This problem looks a bit like matrix balancing. This is used a lot for economic data sets that come from different sources and where we want to reconcile the data to get a consistent data set usable for subsequent modeling.

Need help putting a minimization equation into scipy weighted least squares solver

My question is how can I put a weighted least squares problem into a python solver. I'm trying to implement the approaches in the paper found here (PDF warning). There is an overview of the problem at the bottom of the post.
Specifically I want to start with the following minimization equation (19 in the paper):
latex formula can be found here:
\frac{min}{\Theta \epsilon M} \sum_{j=1}^{n} \sum_{i=1}^{m}(w(i,j))\left | \Psi(i,j)*\Theta (i,j) - I(i,j) \right |^{2}
It is represented as a weighted least squares problem.
w, psi, and I are my knowns, and I am trying to solve for theta.

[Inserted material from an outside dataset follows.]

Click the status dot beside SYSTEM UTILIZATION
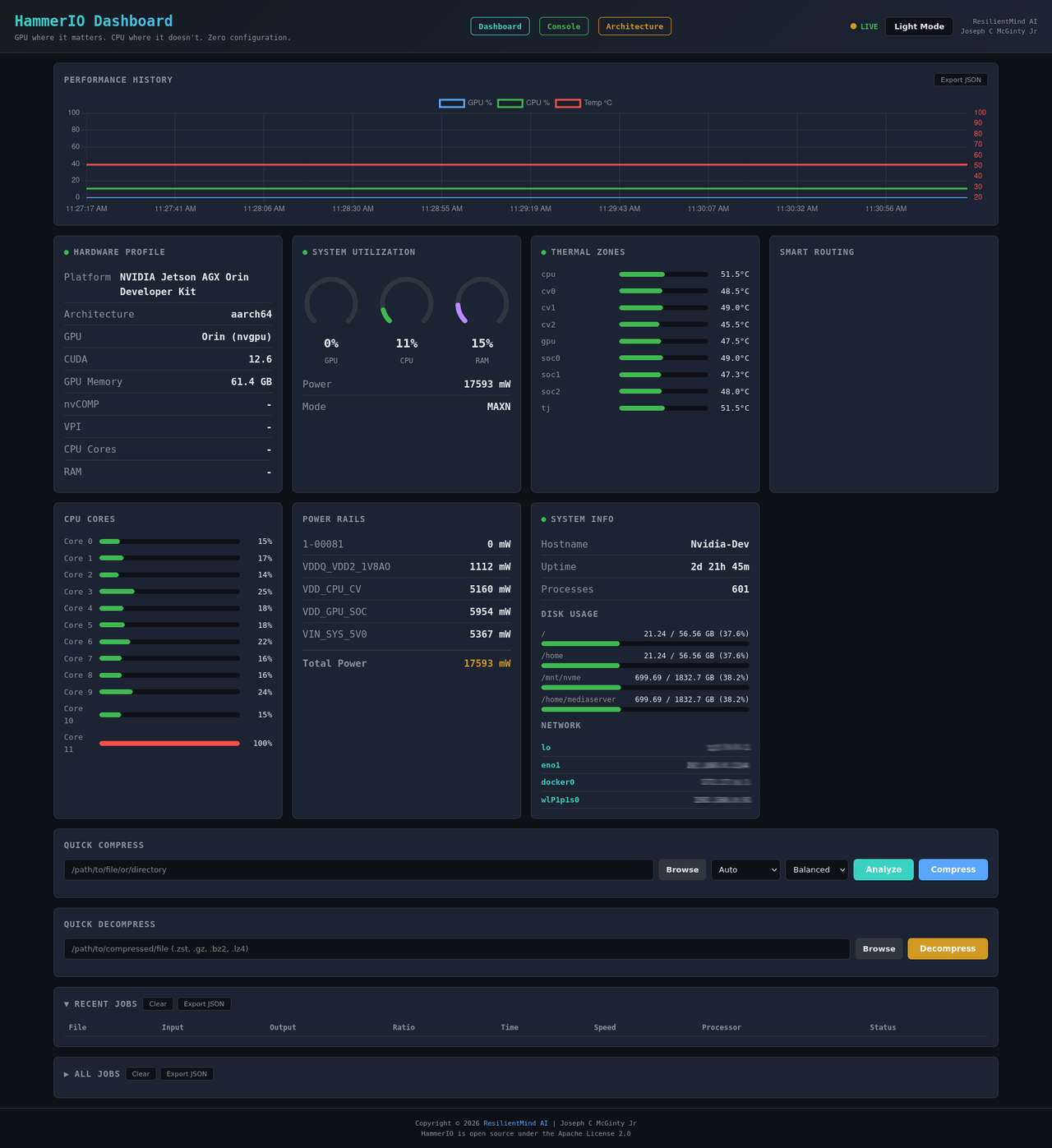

I tried at first creating a function that takes a theta and returns the sum of this equation exactly as it's expressed above. Then I passed it to scipy.optimize.least_squares, but the theta values always remained the same after optimization. I tried implementing a jacobian, but the resulting sum explodes to huge negative values. It also takes ages as I'm attempting to run this on images (I is the pixel value for a pixel j with light i).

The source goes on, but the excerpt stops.